ViLoN – a multi-layer network approach to data integration demonstrated for patient stratification.

Maciej M Kańduła; Alexander D Aldoshin; Swati Singh; Eric D Kolaczyk;* David P Kreil.*

Nucleic Acids Research. 2023, Jan 11, 51(1). (Download | Supplement | Code)

With more and more data being collected, modern network representations exploit the complementary nature of different data sources as well as similarities across patients. We here introduce the Variation of information fused Layers of Networks algorithm (ViLoN), a novel network-based approach for the integration of multiple molecular profiles. As a key innovation, it directly incorporates prior functional knowledge (KEGG, GO). In the constructed network of patients, patients are represented by networks of pathways, comprising genes that are linked by common functions and joint regulation in the disease. Patient stratification remains a key challenge both in the clinic and for research on disease mechanisms and treatments.

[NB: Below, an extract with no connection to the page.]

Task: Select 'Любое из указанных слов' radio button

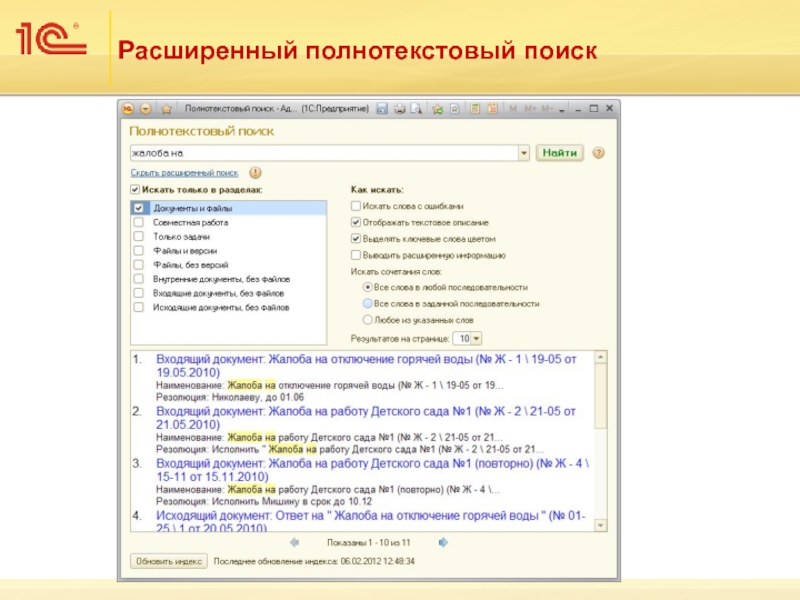Action: 368,320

We thus validated ViLoN for patient stratification on multiple data type combinations (gene expression, methylation, copy number), showing substantial improvements and consistently competitive performance for all. Notably, the incorporation of prior functional knowledge was critical for good results in the smaller cohorts (rectum adenocarcinoma: 90, esophageal carcinoma: 180), where alternative methods failed.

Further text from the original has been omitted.